Quantisation and Pruning Support

karanchahal commented 5 years ago

Is your feature request related to a problem? Please describe. Nowadays, there is a need to take the floating point models that have been trained and deploy them to edge devices. One way that is popular is to quantise the weights and activation os a neural network to a lower bit width (eg: 8 bits or even 4 bits). The benefits of this are 2 fold:

Some accelerators perform computation at lower bit widths much faster than fp16 or fp32 computation.
The model takes less space, and the savings increase by a substantial factor every time we reduce a bit from the tensor data type.

People have tried other means to compress a model, one of them is pruning. Pruning basically means that some of the weights of a neural network are zero, hence we seek to introduce sparsity in the network.

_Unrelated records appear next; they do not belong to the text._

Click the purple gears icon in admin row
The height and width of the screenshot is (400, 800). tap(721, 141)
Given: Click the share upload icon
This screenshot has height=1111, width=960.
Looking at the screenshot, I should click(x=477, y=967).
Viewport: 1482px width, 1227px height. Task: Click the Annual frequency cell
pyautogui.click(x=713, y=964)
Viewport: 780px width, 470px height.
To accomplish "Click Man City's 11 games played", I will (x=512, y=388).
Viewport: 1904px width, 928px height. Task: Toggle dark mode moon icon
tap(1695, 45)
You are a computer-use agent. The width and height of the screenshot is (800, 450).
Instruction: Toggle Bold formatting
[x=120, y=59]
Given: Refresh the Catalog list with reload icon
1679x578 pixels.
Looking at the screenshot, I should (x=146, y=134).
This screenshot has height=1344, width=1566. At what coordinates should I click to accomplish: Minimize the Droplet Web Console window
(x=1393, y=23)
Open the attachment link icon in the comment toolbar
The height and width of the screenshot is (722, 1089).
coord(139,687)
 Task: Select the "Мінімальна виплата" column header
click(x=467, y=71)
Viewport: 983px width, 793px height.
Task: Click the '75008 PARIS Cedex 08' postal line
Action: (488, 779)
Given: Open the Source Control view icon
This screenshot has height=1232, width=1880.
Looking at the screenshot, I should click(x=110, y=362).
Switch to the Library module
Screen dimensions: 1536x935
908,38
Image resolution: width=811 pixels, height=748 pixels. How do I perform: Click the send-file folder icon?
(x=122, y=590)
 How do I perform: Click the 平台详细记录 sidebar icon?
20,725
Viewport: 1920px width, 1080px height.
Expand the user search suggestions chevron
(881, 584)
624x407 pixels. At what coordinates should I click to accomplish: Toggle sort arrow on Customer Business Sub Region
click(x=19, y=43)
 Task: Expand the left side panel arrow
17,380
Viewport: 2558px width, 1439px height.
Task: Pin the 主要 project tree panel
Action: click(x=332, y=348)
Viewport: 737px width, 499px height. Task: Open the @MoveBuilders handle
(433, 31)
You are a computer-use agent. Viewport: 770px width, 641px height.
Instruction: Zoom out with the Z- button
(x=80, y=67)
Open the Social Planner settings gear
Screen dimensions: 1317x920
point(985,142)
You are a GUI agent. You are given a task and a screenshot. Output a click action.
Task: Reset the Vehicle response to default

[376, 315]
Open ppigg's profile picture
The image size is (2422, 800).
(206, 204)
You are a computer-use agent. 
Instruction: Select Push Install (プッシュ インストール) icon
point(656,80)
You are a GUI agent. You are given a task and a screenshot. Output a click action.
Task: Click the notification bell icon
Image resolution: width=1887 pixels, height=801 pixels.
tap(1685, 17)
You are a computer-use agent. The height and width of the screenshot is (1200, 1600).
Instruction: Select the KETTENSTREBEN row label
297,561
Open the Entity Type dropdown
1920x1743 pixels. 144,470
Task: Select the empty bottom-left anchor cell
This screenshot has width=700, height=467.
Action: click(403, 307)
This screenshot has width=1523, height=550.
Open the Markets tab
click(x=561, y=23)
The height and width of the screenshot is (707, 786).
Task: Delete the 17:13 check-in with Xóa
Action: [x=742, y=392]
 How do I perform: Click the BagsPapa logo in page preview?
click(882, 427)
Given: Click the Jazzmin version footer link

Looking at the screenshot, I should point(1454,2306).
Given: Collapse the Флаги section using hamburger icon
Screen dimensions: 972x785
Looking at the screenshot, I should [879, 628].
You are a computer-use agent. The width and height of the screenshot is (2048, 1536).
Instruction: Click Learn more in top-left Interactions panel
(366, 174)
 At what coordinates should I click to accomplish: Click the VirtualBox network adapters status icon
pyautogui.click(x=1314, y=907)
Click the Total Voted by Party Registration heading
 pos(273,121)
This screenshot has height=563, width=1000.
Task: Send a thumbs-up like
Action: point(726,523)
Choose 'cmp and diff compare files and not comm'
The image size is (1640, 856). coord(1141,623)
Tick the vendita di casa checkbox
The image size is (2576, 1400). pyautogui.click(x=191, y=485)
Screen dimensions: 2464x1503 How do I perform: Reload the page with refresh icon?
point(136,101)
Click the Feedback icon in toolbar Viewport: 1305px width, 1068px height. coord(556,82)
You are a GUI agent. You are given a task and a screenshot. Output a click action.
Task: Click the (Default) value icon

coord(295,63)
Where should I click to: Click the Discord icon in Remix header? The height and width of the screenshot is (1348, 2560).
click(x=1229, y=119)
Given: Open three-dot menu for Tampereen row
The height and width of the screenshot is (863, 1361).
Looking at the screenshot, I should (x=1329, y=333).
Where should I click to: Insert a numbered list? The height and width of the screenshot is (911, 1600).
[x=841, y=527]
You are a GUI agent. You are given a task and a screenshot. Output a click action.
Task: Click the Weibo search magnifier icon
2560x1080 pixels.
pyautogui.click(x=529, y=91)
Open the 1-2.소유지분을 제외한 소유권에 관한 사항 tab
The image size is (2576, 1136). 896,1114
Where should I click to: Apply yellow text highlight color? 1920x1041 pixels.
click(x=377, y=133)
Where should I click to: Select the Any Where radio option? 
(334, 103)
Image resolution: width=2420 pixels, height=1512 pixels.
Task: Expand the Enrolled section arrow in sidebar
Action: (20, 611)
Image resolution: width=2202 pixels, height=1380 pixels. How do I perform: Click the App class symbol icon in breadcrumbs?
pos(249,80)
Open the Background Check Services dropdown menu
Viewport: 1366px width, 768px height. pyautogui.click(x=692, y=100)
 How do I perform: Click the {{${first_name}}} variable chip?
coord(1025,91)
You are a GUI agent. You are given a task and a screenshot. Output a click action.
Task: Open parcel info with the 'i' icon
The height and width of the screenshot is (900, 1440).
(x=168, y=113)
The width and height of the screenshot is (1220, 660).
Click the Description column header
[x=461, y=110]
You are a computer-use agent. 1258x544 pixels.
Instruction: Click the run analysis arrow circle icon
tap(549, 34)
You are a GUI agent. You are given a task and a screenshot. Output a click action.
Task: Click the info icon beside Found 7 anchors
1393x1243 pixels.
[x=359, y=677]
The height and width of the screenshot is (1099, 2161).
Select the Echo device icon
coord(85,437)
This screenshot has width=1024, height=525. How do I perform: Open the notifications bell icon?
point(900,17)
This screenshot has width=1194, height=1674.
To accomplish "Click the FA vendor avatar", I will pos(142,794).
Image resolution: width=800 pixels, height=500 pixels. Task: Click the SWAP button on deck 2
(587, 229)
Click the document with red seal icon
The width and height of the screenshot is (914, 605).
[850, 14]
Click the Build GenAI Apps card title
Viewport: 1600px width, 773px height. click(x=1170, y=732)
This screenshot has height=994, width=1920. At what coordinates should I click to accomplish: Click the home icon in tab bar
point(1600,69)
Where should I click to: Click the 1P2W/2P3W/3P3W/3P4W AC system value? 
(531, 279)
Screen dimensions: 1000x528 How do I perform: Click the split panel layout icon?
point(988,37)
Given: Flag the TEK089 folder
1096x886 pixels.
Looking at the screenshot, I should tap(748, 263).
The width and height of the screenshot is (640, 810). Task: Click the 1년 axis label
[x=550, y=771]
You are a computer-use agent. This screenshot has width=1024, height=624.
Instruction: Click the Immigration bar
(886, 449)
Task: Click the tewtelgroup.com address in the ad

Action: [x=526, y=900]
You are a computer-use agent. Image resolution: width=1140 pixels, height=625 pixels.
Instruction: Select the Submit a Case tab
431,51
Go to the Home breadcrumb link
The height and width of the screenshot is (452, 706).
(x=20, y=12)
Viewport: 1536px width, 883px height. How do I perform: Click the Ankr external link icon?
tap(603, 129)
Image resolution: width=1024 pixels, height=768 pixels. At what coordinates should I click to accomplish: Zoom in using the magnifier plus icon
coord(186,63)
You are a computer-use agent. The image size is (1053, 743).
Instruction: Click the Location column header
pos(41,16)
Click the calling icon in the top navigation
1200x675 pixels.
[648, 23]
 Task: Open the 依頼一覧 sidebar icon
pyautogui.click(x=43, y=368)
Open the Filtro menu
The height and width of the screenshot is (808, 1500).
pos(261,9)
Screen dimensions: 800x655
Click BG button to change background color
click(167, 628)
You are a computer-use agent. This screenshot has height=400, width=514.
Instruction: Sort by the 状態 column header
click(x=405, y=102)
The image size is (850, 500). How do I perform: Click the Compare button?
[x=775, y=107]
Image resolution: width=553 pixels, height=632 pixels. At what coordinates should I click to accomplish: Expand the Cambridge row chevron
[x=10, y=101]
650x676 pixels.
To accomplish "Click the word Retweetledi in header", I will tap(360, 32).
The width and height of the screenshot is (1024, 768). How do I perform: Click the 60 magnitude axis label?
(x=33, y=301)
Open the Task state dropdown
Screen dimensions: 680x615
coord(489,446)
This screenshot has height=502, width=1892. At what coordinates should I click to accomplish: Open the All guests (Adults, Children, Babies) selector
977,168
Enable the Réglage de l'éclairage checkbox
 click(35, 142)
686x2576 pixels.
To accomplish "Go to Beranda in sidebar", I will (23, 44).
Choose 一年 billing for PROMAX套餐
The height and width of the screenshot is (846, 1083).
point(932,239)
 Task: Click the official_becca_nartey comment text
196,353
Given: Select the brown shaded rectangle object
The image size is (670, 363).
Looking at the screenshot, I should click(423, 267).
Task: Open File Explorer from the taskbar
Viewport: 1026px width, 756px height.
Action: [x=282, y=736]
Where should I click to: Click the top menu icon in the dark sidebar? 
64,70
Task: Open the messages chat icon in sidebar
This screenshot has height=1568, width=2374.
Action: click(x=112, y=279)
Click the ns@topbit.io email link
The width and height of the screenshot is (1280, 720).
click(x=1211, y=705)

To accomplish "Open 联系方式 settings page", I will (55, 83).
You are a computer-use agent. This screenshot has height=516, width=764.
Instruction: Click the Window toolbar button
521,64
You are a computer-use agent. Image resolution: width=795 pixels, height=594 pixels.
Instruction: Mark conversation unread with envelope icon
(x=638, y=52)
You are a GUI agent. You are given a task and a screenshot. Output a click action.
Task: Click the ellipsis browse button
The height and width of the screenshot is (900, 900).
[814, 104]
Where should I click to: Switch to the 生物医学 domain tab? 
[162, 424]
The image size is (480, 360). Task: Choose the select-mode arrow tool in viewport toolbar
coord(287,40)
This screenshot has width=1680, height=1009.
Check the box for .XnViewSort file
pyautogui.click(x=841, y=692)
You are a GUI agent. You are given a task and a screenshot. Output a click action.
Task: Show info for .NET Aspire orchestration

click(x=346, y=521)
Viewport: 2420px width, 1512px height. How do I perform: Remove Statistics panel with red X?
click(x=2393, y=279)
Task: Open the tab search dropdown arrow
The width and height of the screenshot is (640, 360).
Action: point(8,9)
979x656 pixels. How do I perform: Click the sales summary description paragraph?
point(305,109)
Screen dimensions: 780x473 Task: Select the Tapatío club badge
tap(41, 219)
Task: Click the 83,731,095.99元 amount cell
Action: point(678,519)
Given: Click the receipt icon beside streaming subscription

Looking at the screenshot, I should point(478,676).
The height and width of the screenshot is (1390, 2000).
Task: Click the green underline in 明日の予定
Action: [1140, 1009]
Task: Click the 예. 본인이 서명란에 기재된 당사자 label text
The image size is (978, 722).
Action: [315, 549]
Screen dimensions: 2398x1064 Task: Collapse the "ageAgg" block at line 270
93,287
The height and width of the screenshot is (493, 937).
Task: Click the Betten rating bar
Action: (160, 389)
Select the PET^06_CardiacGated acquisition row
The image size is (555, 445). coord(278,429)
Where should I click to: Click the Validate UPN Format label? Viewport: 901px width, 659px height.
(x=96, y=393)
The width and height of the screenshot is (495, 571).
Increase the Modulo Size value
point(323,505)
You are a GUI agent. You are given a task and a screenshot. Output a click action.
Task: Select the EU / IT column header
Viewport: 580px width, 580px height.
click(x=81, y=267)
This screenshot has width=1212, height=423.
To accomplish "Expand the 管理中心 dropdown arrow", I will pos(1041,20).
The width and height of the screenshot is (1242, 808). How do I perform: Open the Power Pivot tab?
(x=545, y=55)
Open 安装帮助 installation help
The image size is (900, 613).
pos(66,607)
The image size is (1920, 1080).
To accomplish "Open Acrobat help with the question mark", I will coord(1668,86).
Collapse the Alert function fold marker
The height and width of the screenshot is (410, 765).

The benefits of this are that you potentially do not have to perform the useless multiplications with zeros hence providing a potential computation saving. Research has shown that even after pruning ~80% of weights (this is fine grained pruning), the network preserves it's accuracy . This is a very surprising result. Course grained pruning (setting all weights of a channel to zero) also works to an extent but results in significantly more accuracy loss. This is an active research area.

Describe the solution you'd like Generally how quantisation works is through the use of a scale value and a zero point value, so each quantised tensor needs to have the quantised tensor, it's scale and zero point. The scale and zero point are needed to convert to and from quantised and dequantized tensors.

There are 2 ways to quantize a model:

Post training quantisation: Quantises a trained model, no retraining required (works well for down to 8 bits).
Quantisation Aware Training: A way to train a model to induce robustness to quantisation. (It works well for aggressive quantizations schemes (down to 4 bits))

I have successfully implemented the post training quantisation algorithms and was able to get a quantised MNIST model down to 8 bits with next to no accuracy loss. Going down to 4 bits resulted in the model diverging.I am currently working on quant aware training as of now. If you want to see how post train quantisation works, please check out this Google colab notebook.

Now, let's come to pruning:

Pruning is a very general thing, there could be a lot of ways to perform it. As far as I know, there is generally a "pruning schedule". The researcher decided when to prune how many percent of weights (aka the degree of sparsity of the layer). Now, they could prune some layers, leave some as is. Slowly increase the sparsity degree of the pruned players with time during training. There are also different types of pruning, a structured way to prune weights (eg: take off full channels of a conv kernel or reduce a dimension of a fully connected layer by 1) or an unstructured way to prune (randomly zero out weights). Lightning could potentially offer a structured and unstructured way to prune to help out researchers. If you would like to see pruning in action, I have tried pruning out on an MNIST model by using the Google paper algorithm, "To Prune or not to Prune". It is unstructured pruning with 90% sparsity and I was able roughly the same accuracy as the un-pruned model. This is the Google Colab link for it.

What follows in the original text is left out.